Trevor Abrahmsohn, long-standing director of high-end agency Glentree Estates, has given a dire warning of the damage it is doing to the sector of the London market in which he works.
“Prices are down by 25 per cent and activity is down by 70 per cent and since transaction expenses are now playing such an important part in the mind-set of prospective buyers, in certain price ranges, there is absolute gridlock in sales, where sellers outnumber buyers by 10 to 1” he says.
He says that paradoxically the uncertainty generated by Brexit is one of the few breaks in the storm clouds for prime London, as the drop in the value of Sterling “is seducing a number of foreign buyers to the UK.”
Abrahmsohn, a long-time critic of the effects of the higher rates of stamp duty introduced on higher-value properties at the end of 2014, says that he accepts “nobody is going to cry, nor should they, for the Russian oligarch who can’t sell his mansion in Belgravia for the price he wanted.” But he adds that the effects of stamp duty go far beyond that narrow sector of London.
He says a feeling of wealth, often generated by property values and a busy market, creates a level of confidence that feeds into all other sectors of the wider economy.
“When consumers feel that their properties are appreciating, they tend to go out and spend more and this is one of the main drivers of our economic growth” he says.

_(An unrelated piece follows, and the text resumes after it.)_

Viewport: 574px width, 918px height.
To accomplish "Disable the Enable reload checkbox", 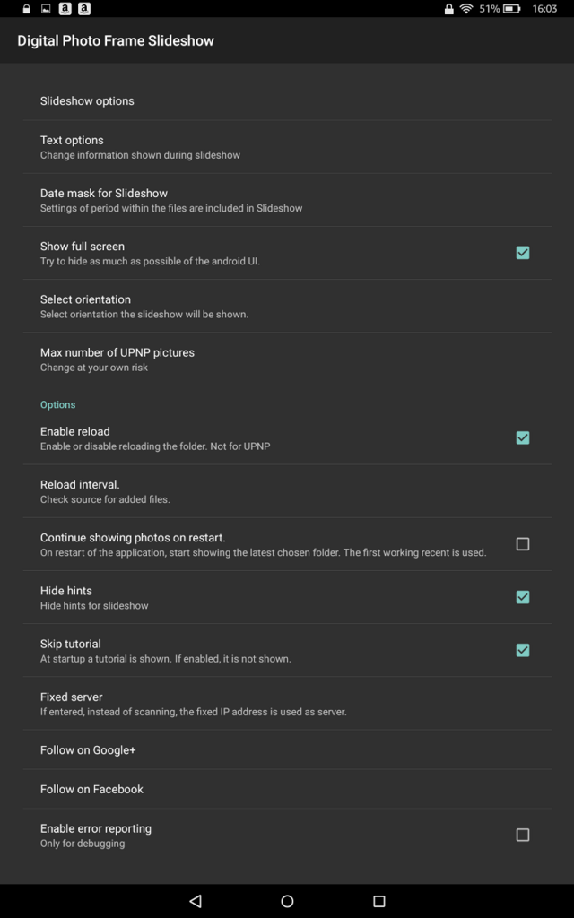I will 523,437.
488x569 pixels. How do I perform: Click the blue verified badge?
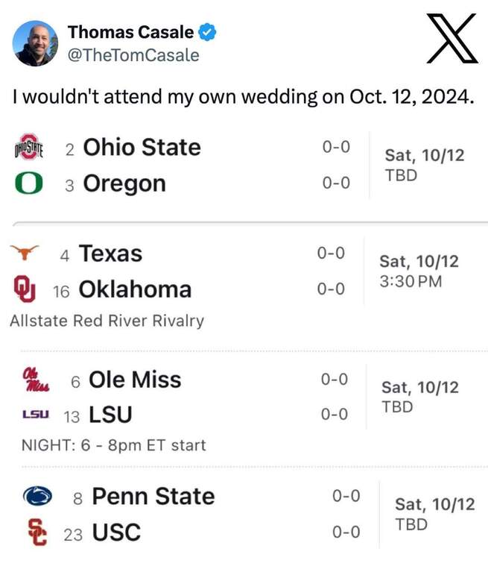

“It is therefore, unsurprising, that retail sales are substantially down, as is evident from the recent trading statements of some of our major PLC retailers and in the projected figures from the Office for Budget Responsibility, which have been marked down in the Budget from over two per cent last year to 1.7 per cent this year. Predictably, the government is blaming this on the uncertainty of Brexit, when it may not be the case” he suggests.